I'm sure that Tom just enjoys life and I'm glad that he is so bright and cheerful. I'm more up than down, but I have my moments.
Hi Suz! I've missed my daily doses of your insight and humor. I hate it when I'm in the midst of life and too busy to live it!!! I have to play catch up, but for now it's lights out! Morning comes much too early!
Take care, and smile. I'm certain that you wear it well!
Audrey
Hi Audrey and Suz,
Glad it brought a laugh. It's a New Jersey thing!
Ditto, Suz. You do wear a smile well. I, on the other hand, wear a long mustache for cover! ; > #
to cover what? is the question.
thanks for chiming in jon. i've missed you. i hate missiing people but i do it well.
suz.
i do it pretty well too, missing folk that is. on the covering up, it's my teeth, but they don't stop me from smilin', even if i didn't have a 'stache.

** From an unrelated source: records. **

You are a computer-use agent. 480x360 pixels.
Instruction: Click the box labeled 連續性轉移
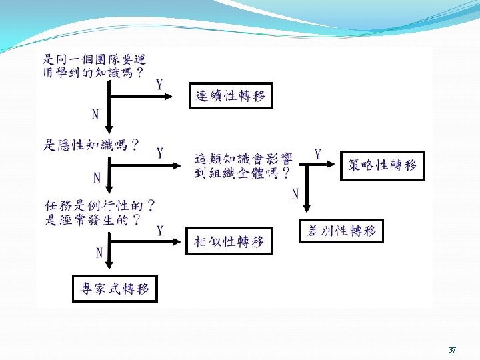point(230,96)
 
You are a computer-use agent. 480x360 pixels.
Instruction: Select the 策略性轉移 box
point(382,165)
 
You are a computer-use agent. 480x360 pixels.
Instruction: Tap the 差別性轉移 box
point(341,231)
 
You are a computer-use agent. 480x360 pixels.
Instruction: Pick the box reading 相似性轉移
point(229,241)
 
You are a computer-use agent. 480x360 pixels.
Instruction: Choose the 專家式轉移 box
point(115,289)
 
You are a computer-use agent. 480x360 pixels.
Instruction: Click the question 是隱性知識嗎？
point(92,145)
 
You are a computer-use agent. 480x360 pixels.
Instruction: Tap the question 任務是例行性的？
point(101,205)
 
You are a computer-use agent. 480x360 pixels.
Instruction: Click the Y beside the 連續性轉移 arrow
point(159,85)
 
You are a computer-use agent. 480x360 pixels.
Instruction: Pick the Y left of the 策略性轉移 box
point(317,154)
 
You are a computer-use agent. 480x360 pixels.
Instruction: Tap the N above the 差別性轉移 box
point(295,194)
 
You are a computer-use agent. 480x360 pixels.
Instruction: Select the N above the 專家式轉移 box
point(99,253)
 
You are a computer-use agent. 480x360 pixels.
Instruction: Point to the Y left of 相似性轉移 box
point(160,231)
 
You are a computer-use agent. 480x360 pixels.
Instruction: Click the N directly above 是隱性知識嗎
point(95,114)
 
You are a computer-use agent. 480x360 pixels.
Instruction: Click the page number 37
point(452,349)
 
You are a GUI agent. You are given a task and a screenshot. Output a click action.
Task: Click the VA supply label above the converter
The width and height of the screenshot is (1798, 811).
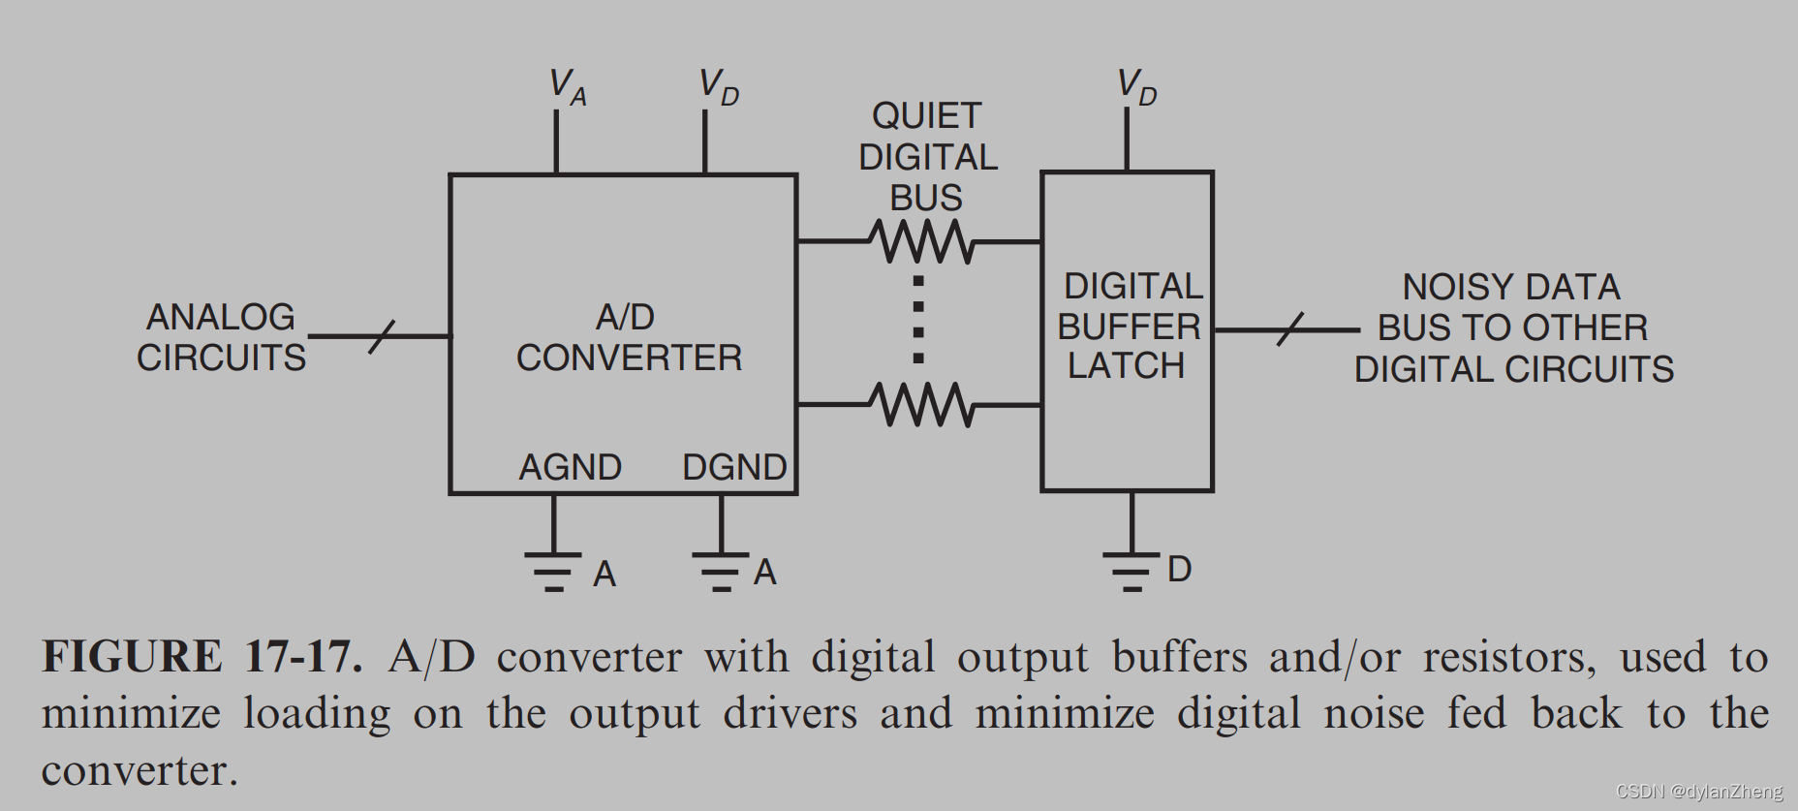pyautogui.click(x=567, y=86)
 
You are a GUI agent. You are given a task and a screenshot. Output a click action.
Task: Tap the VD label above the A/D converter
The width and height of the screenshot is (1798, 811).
pyautogui.click(x=718, y=86)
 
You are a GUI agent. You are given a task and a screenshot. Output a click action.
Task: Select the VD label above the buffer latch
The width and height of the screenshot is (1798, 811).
pyautogui.click(x=1135, y=86)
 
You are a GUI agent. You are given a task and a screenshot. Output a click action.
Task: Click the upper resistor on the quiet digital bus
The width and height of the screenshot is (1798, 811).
pyautogui.click(x=921, y=241)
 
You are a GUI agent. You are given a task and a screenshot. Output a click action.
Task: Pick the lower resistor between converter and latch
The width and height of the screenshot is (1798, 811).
pyautogui.click(x=921, y=404)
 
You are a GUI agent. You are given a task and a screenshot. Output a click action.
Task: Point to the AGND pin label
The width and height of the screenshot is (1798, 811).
pyautogui.click(x=570, y=467)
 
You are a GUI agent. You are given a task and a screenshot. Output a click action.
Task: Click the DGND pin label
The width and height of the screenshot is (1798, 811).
pyautogui.click(x=733, y=467)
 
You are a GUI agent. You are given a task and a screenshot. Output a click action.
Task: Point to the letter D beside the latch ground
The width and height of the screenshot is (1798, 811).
pyautogui.click(x=1179, y=569)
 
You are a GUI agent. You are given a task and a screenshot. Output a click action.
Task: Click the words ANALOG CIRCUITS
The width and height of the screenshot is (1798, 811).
pyautogui.click(x=221, y=337)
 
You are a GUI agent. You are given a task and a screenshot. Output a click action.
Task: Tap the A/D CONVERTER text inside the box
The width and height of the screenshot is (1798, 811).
pyautogui.click(x=628, y=337)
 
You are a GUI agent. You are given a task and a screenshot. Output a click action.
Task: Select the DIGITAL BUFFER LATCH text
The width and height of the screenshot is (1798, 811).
pyautogui.click(x=1129, y=327)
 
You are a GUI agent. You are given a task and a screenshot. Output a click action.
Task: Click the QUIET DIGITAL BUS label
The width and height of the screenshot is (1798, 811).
pyautogui.click(x=927, y=157)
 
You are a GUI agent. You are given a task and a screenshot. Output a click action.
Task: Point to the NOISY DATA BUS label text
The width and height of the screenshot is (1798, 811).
pyautogui.click(x=1512, y=328)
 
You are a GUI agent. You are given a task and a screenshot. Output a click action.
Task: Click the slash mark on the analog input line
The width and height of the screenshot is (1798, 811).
pyautogui.click(x=382, y=336)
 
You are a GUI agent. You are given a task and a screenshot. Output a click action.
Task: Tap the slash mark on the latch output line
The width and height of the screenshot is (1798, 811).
pyautogui.click(x=1289, y=329)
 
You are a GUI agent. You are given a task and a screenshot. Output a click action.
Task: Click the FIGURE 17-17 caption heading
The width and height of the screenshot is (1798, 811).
pyautogui.click(x=202, y=657)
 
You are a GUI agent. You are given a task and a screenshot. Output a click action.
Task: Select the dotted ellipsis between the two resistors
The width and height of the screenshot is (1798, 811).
pyautogui.click(x=918, y=321)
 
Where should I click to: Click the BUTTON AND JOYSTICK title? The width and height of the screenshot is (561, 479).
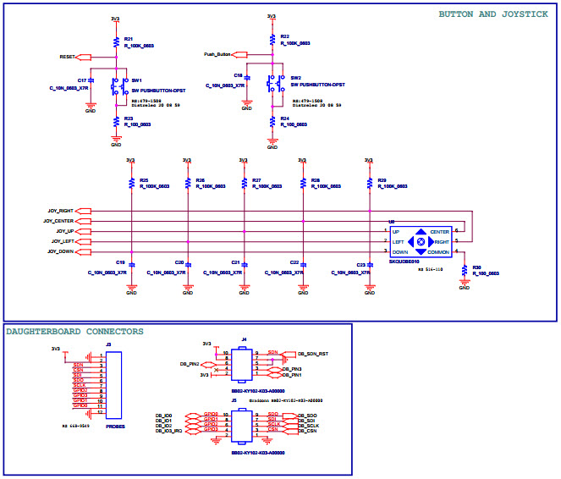(x=492, y=14)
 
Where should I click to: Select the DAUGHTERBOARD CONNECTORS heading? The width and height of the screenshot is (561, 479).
(x=74, y=332)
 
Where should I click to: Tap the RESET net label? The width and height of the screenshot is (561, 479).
(x=67, y=57)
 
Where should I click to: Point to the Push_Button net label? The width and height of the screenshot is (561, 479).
(x=217, y=54)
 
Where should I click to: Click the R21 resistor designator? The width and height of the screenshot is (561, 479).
(x=129, y=39)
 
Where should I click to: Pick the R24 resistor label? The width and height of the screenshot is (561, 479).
(x=284, y=118)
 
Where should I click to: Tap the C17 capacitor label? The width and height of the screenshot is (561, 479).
(x=82, y=80)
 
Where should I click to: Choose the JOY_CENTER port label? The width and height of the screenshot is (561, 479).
(x=60, y=221)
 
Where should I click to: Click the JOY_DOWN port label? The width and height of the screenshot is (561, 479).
(x=61, y=251)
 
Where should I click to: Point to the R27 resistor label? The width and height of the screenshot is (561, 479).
(x=257, y=180)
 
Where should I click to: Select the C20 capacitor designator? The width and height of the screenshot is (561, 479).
(x=179, y=263)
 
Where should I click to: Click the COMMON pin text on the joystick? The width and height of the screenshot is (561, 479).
(x=438, y=252)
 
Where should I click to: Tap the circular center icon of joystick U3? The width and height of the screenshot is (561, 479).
(x=421, y=242)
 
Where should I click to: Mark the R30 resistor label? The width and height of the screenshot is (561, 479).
(x=476, y=267)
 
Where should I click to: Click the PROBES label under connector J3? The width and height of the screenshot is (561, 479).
(x=116, y=427)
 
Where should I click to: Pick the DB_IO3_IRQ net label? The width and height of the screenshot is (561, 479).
(x=168, y=431)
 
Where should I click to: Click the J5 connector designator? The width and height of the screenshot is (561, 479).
(x=245, y=401)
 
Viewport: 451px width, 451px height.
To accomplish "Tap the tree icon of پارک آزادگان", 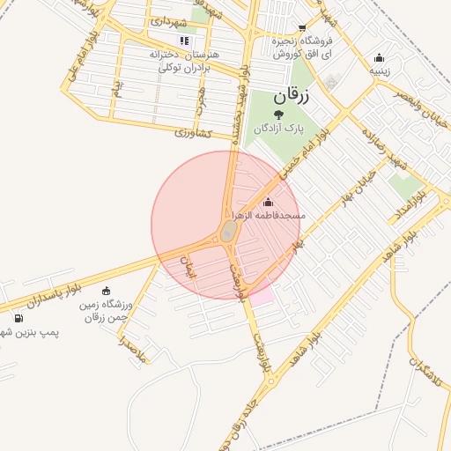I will (x=279, y=114).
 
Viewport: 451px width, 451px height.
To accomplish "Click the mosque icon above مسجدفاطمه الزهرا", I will (x=268, y=203).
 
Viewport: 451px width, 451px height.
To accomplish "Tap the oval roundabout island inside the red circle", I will (x=228, y=232).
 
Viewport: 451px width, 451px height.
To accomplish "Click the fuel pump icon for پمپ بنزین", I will (x=18, y=318).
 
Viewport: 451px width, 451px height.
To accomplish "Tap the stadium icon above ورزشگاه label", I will (x=107, y=292).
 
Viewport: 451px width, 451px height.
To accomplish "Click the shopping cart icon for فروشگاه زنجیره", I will (x=302, y=28).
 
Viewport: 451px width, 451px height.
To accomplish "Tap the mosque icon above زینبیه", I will (x=379, y=57).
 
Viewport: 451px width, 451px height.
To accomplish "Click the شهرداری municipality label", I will (x=167, y=19).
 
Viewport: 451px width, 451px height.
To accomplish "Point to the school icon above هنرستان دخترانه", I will (x=184, y=41).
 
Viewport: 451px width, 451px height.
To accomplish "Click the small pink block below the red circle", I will (x=262, y=297).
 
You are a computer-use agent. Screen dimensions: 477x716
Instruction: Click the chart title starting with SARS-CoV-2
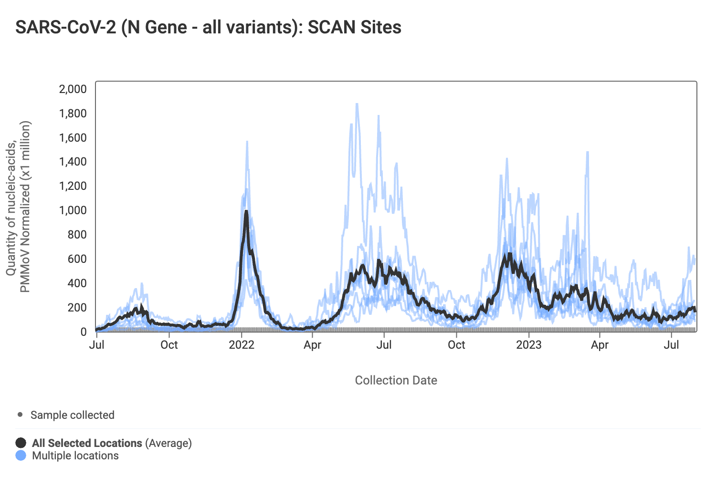(208, 27)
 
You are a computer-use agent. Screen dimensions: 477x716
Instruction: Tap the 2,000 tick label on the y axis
(73, 89)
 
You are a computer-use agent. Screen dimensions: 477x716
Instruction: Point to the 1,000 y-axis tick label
(73, 210)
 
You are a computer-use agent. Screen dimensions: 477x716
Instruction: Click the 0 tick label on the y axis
(84, 332)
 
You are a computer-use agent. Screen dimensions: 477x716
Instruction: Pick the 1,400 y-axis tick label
(73, 162)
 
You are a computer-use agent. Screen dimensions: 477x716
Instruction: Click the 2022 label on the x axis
(242, 345)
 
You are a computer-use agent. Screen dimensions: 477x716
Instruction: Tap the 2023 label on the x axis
(529, 345)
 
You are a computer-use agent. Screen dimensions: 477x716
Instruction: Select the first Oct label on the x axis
(169, 345)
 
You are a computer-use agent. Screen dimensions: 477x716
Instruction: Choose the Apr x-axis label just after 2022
(313, 345)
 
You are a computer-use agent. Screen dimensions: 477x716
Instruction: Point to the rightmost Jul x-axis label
(672, 345)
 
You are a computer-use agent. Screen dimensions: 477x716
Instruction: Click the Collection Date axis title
(396, 380)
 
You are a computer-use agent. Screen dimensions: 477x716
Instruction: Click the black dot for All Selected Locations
(21, 443)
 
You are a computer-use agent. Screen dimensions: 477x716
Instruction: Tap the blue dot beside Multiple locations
(21, 456)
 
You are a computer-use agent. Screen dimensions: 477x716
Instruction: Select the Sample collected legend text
(73, 415)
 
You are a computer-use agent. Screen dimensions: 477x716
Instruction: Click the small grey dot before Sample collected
(20, 415)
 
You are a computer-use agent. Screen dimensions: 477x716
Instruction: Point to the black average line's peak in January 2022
(246, 211)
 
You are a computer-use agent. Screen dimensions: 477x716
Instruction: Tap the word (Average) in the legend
(168, 443)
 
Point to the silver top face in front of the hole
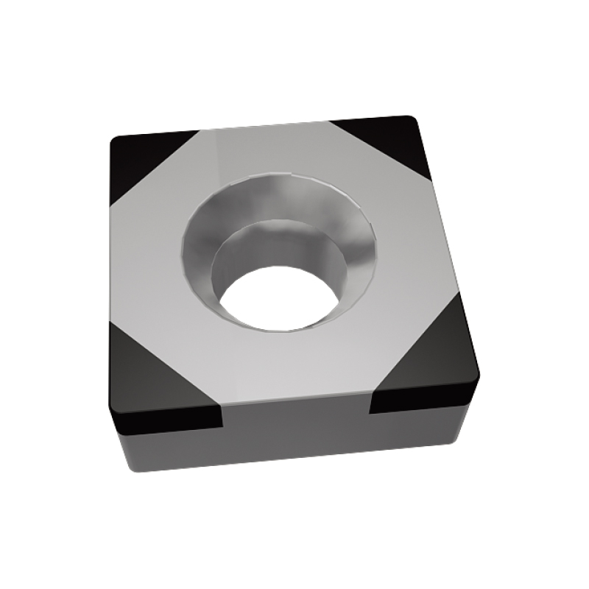pos(294,368)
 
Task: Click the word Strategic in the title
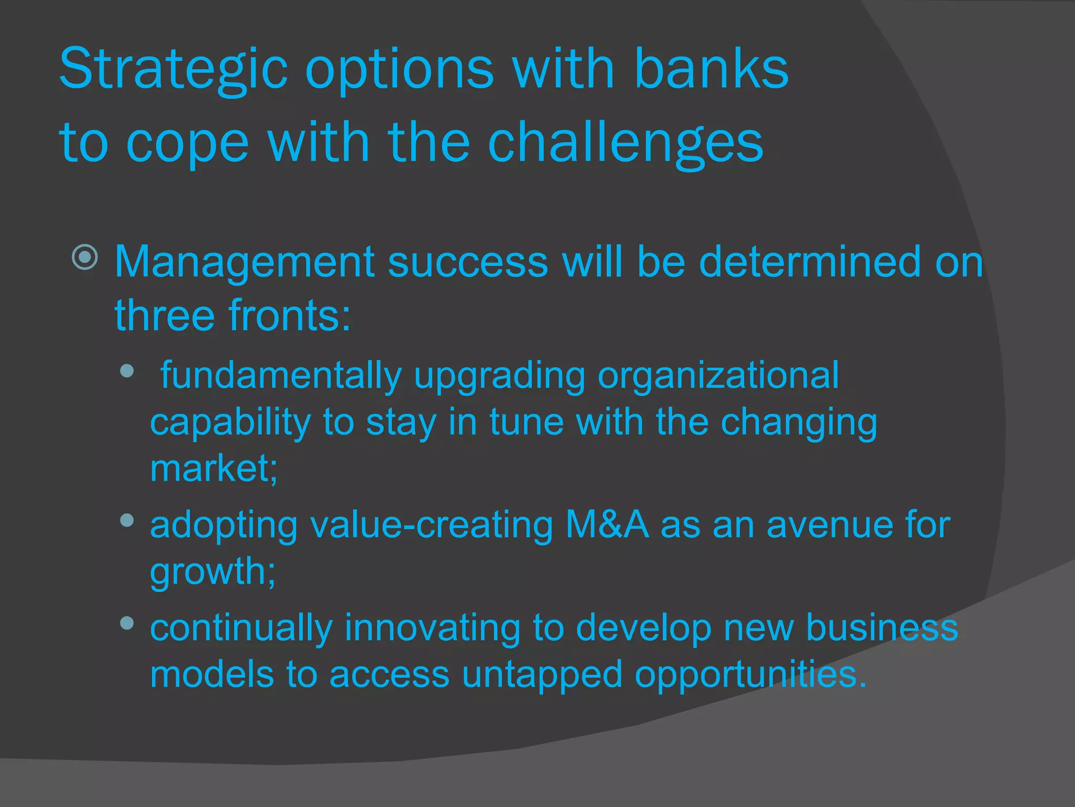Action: coord(173,70)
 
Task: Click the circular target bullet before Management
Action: coord(85,257)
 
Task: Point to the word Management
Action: coord(244,262)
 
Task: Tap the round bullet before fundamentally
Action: coord(127,371)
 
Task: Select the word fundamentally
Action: coord(281,376)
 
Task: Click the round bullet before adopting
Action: coord(127,520)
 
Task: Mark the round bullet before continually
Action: coord(127,623)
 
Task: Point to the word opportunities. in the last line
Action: coord(751,675)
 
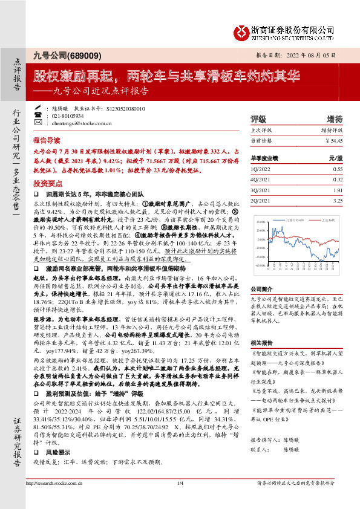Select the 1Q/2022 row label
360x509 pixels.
(260, 170)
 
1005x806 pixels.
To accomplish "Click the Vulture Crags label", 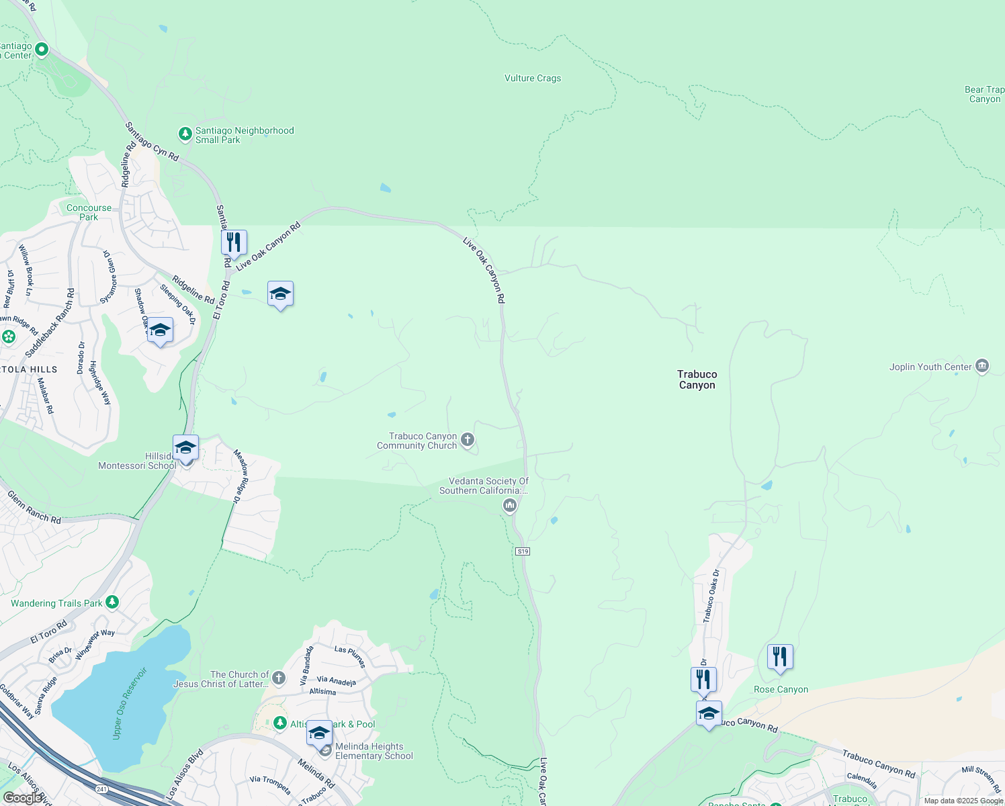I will pyautogui.click(x=533, y=79).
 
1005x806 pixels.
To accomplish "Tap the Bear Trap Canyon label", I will pyautogui.click(x=985, y=95).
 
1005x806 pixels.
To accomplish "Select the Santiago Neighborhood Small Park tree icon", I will pyautogui.click(x=185, y=134).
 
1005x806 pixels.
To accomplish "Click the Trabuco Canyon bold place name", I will pyautogui.click(x=697, y=379).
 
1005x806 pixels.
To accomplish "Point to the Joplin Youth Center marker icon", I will pyautogui.click(x=981, y=366).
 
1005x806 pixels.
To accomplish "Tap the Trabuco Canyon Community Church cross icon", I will pyautogui.click(x=468, y=440).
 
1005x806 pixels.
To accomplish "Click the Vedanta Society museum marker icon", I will pyautogui.click(x=510, y=505).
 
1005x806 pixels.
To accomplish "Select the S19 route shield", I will pyautogui.click(x=523, y=551).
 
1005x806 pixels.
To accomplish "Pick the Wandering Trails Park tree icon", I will pyautogui.click(x=112, y=602).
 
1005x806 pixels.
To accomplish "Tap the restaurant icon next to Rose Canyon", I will pyautogui.click(x=780, y=656).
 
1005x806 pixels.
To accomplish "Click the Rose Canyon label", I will pyautogui.click(x=781, y=689).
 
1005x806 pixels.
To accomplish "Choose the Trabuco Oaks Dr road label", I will pyautogui.click(x=711, y=596).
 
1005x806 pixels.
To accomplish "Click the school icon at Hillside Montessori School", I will pyautogui.click(x=185, y=447).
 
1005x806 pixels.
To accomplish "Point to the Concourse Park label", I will pyautogui.click(x=89, y=212).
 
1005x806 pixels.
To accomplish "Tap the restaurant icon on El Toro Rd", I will pyautogui.click(x=234, y=242).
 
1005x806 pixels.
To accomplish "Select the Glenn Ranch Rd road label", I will pyautogui.click(x=34, y=507).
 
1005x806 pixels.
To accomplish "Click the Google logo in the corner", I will pyautogui.click(x=23, y=798).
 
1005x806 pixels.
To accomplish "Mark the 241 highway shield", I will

yeah, forgive me, i'm a knucklehead, i reread your earlier post after i posted. duh.
a closed mouth smile is just as good. just, smile!
and i refuse to ask him if he's on drugs, although knowing me, it may just pop out of my mouth someday. thanks for that, btw.
suz.
not a problem. i figured you might have misread or something. i do it too. keep on smilin'!